Project Post Table of Contents
- Project Introduction and description
- Day 1: MakeCode Arcade
- Day 2: Gdevelop
- Day 3: Stencyl
- Day 4: Scratch
- Day 5: GamekMaker Studio
- Day 6: Godot
- Day 7: Defold
- Day 8: Construct 3 free edition
WordPress generated Index of posts
See the each post for GitHub repositories.
An arduous week
I guess I don’t know what I was expecting. That some how I would have the wherewithal and self discipline to start every morning at 9am and continually use a particular game making solution for 8 hours straight? For eight days straight? In retrospect this seems like an unreasonable expectation.
So no, I didn’t come even close to re-creating any part of Gradius in any of the engines. But I think I managed to accomplish my real goal anyway: to spend several hours in a number of different software solutions and to try and come to some kind of consensus on which if any of them I want to start using.

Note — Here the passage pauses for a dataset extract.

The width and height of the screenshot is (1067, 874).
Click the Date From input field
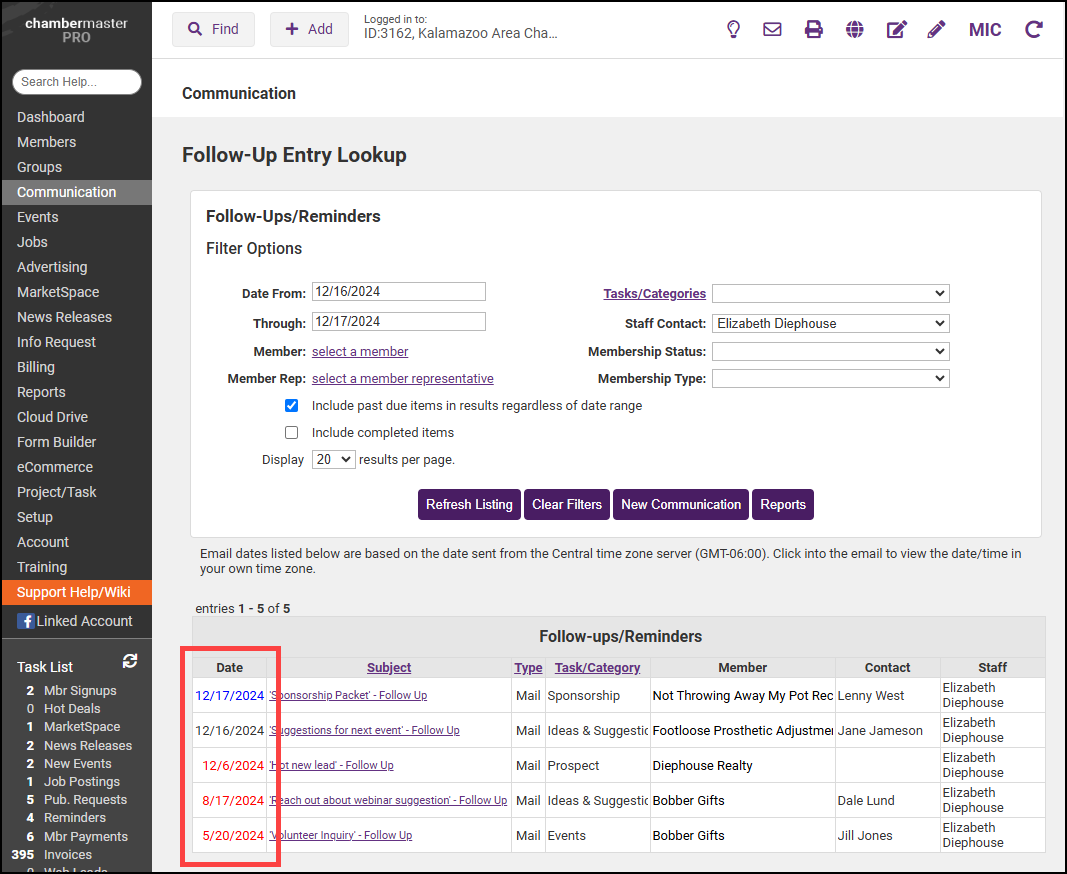pyautogui.click(x=398, y=291)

This is coming in with the assumption I’ll be spending ~5000+ hours in whatever solution or solutions I end up choosing. Kind of important to “get it right”.
I may not have given some of them the time and effort they deserved. Godot, for instance, wasn’t really working for me. But I also was using it from Steam and wasn’t following a very good guide. I would like to find an excuse to use Godot as it’s free and has a large number of export targets. The version or form of Godot I used, unfortunately, seemed completely broken.

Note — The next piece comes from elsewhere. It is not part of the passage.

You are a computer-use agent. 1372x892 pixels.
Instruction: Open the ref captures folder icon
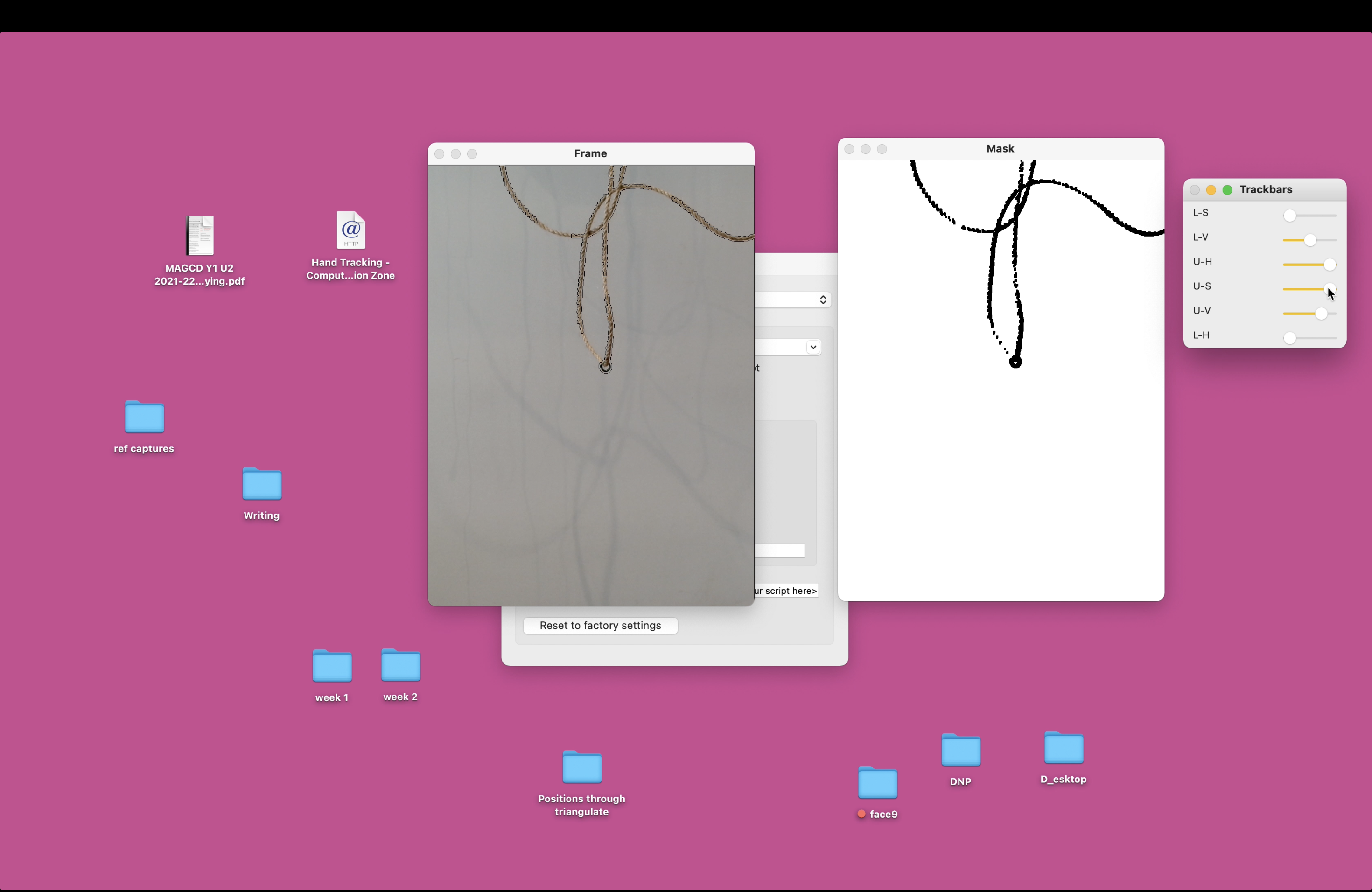(144, 417)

Defold actually seems like a surprisingly friendly and straight forward solution but might be too heavy on the coding half of things at the moment as I don’t know Lua and I’m not sure I want to learn Lua.

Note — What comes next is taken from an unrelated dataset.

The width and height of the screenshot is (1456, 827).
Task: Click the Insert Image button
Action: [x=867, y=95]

The secondary goal of the project was actually to try and figure out if there was some way to not have to learn four or five different programming languages. But so far I’m looking at Lua, Python, GML, JavaScript and some kind of BASIC. And perhaps Haxe, which I had never even heard of before doing this series.
There are also some solutions I never got to, like Cocos2d/creator. I mean I can still try it out, I just happened to arbitrarily limit the series to the days I had off work.
Decision time?
I think I’ve decided to “split the difference” for now and probably split my time between both GameMaker Studio and MakeCode Arcade.
MakeCode because it supposed to be easy to both make and then transfer the games to actual devices to play on. That seems fun somehow. And GameMaker for the sheer number of tutorials, guides, communities and support structure. It’s a shame I couldn’t make a free/opensource solution work for me as that seems like a safer bet with less danger of a subscription lock-in (or a new parent company to start inserting data harvesting banner ads etc).